READING PASSAGE:
━━━━━━━━━━━━━━━━━━━━━━━━━━━━━━

Family physicians, or GP’s, are the first port of call for nearly all questions concerning health or illness. Accordingly, they need to be able to access sources of information which cover as wide a spectrum as possible of the various fields of medicine, but which are also precise enough to be of use in specific individual cases. Together with the Cochrane Collaboration and the University of Freiburg, a team of researchers at FAU have investigated how GP’s access medical information and what they look for in digital material. The systematic review of qualitative and quantitative studies funded by the innovation fund of the Federal Joint Committee as part of the project dealing with well-informed communication between doctors and patients, ‘Gut informierte Kommunikation zwischen Arzt und Patient (GAP)’, has now been published in the Journal of Medical Internet Research.
Until now, academic discourse has merely skimmed the surface of what requirements family physicians have when it comes to digital information sources. During their research, the researchers led by Dr. Pet van der Keylen and Dr. Luca Frank from the Institute of General Practice at FAU focused on the internet, which offers a wealth of knowledge. But how can doctors access the information which is relevant for them?
The team analysed 41 scientific studies to determine the requirements of family physicians. The main problem with obtaining digital content is the notorious lack of time which is part and parcel of their profession. Information has to be easily accessible, concise and to the point. However, quality must not suffer as a result of brevity. The information must be clear, reliable and up to date.

━━━━━━━━━━━━━━━━━━━━━━━━━━━━━━

Continue the report on how family physicians seek digital medical information, picking up after its final sentence.

SUPPLIED INFORMATION:
━━━━━━━━━━━━━━━━━━━━━━━━━━━━━━

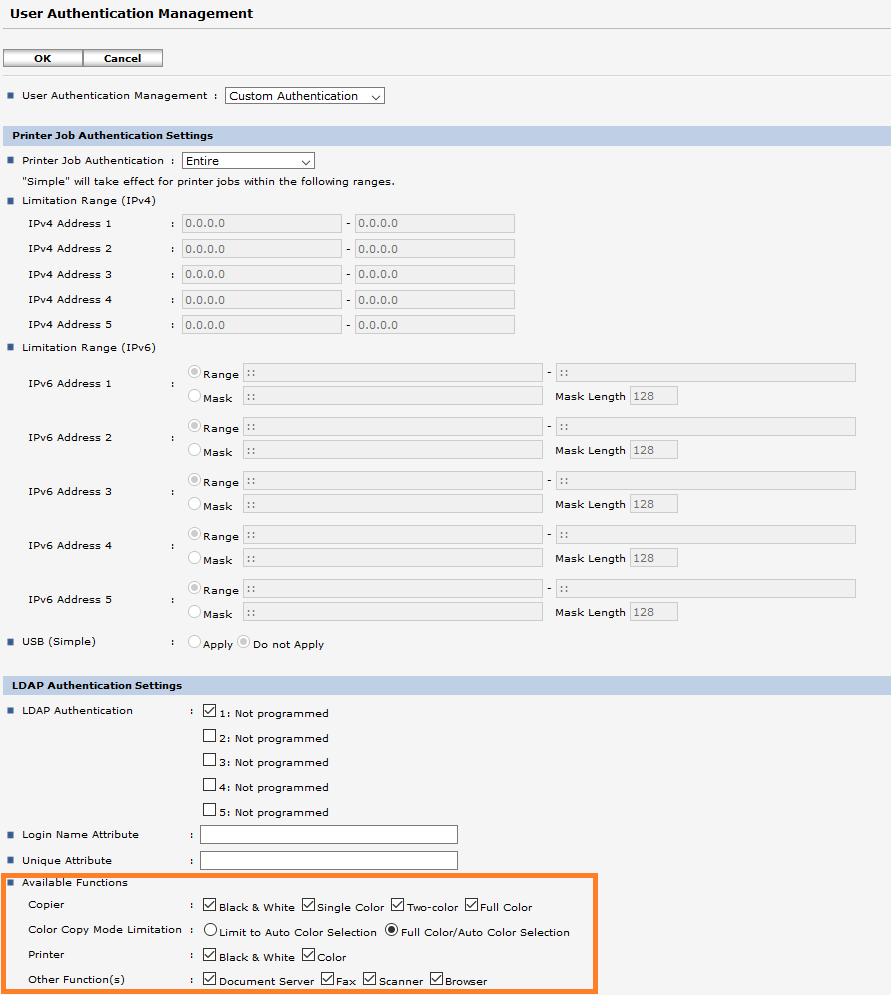This screenshot has width=891, height=995.
Task: Uncheck LDAP Authentication 1: Not programmed
Action: point(210,712)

━━━━━━━━━━━━━━━━━━━━━━━━━━━━━━

RESPONSE TO THE EXERCISE:
A further requirement for family physicians is that the information must be relevant for their everyday practice and not only for academic or theoretical purposes. The main priorities for online research are that it leads to results which are suitable to help doctors make a decision and that the information is useful for patients.
Doctors also require certain skills. A major obstacle to them making the most of the information which is available is their lack of expertise in dealing with online media and critically assessing the information provided. Sometimes, doctors prefer to discuss cases with colleagues rather than searching online. Further barriers preventing doctors from accessing information on digital platforms are costs, technical requirements and usability.
The researchers came to the conclusion that there is still scope for improvement in the way information of relevance to the work of family physicians is made available in light of the opportunities and chances offered by digitalisation. They therefore believe that, in addition to further research, greater emphasis should be laid on training relevant academic and digital skills at university. At FAU, the Institute of General Practice has offered an elective subject in dealing with evidence-based medicine and digital information for some time now, aimed at enabling future family physicians to take well-founded decisions in their everyday practice.